>> start Text shown
# My new foster, Gypsy



## mousern (Apr 18, 2005)

Last summer I started doing some volunteering at the local shelter and got involved with the two local rescue groups. I rescued and fostered a little toy Poodle who was found to have an old leg fracture. I had her about 3-4 mos before she went to a no-kill animal rescue where she found a new home in Central CO within four weeks. I also fostered a Shih-Tzu male for about a week before he was brought to a no-kill facility. My last act was to transport, with my DH, four dogs (plus my little Poodle) to the rescue in CO then pick up a dog in WY and a couple more in CO to bring back to the rescue at home. With my new job as a nursing instructor, I haven't been able to do my volunteer work at the shelter for the last two semesters and I was feeling the need to do something. I saw on Petfinder that the local rescue I like to work with needed fosters for Chi's and Chi mixes so I volunteered. Today I picked up Gypsy, a wonderful little girl who seems to not like kids (good thing mine are adults) but does well with other dogs, cats and people. We need to work on potty training, basic doggie training, and kids, but I think she'll do well. Sorry to get so wordy, but here she is...Gypsy.


----------



## eyespy (Jan 31, 2006)

Where do you live? Trinket and I are going to be driving through Raton next Wednesday on our way to Dallas...You mentioned CO--do you ever get up to Colorado Springs? Gypsy is super cute--love the ears!


----------



## k/c mom (Oct 9, 2004)

Aw, she is cute. Bless you for the rescue work you do.


----------



## mousern (Apr 18, 2005)

Christy, we're in Clovis at Cannon AFB. We get up to the Springs every few years, mostly just driving by to visit my BIL (who's now in Albuquerque at Kirtland AFB) and his family (who are still in Cheyenne) or coming back from Idaho where DH is from. We actually stayed at the Academy two years ago during a vacation in Colorado. Beautiful area, I love the fact that it's green versus the desert down here!


----------



## Karen542 (May 4, 2005)

Ahh, what a cutie, thats so great of you helping out with rescue, way to go


----------



## kab (Apr 11, 2005)

I too do rescue and find it soooo rewarding. Good luck with Gypsy.


----------



## HappyB (Feb 28, 2005)

> I too do rescue and find it soooo rewarding. Good luck with Gypsy.
> 
> 
> 
> ...


----------



## MissMelanie (Feb 13, 2006)

Thank you for all you do for the doggies!







Now if we could clone you please...

God Bless,
Melanie


----------



## Laceys mom (Nov 12, 2004)

I think it is just wonderful that all of you wonderful people foster these little ones. I have thought about it but how do you let them go? I have a friend whose wife and he foster Bichon's and they have tried to get me to do it, but I would end up having 20 dogs or something.


----------



## Sylphide and Shrek's Mom (Dec 4, 2004)

Awwww, she's very cute...looks a lot like the Mexican border dogs that live in the border towns and the Chihuahuan desert (must be the Chihuahua mix, there are all kinds of chi mixes there). My last two rescues from years back were Mexican border dogs...they make wonderful, loving pets.


----------



## kodie (Aug 24, 2004)

I appaud rescues















I love his ears! hehe


----------
>> end Text shown
• [What is needed]
Please list everything the opening post of the forum thread above says needs work with Gypsy.
>> start Provided data
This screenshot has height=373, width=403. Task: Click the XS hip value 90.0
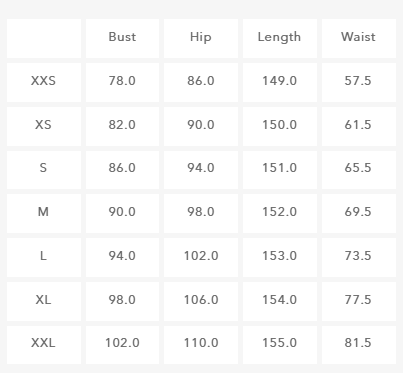click(201, 125)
>> end Provided data
• [Task solution]
- Potty training
- Basic doggie training
- Kids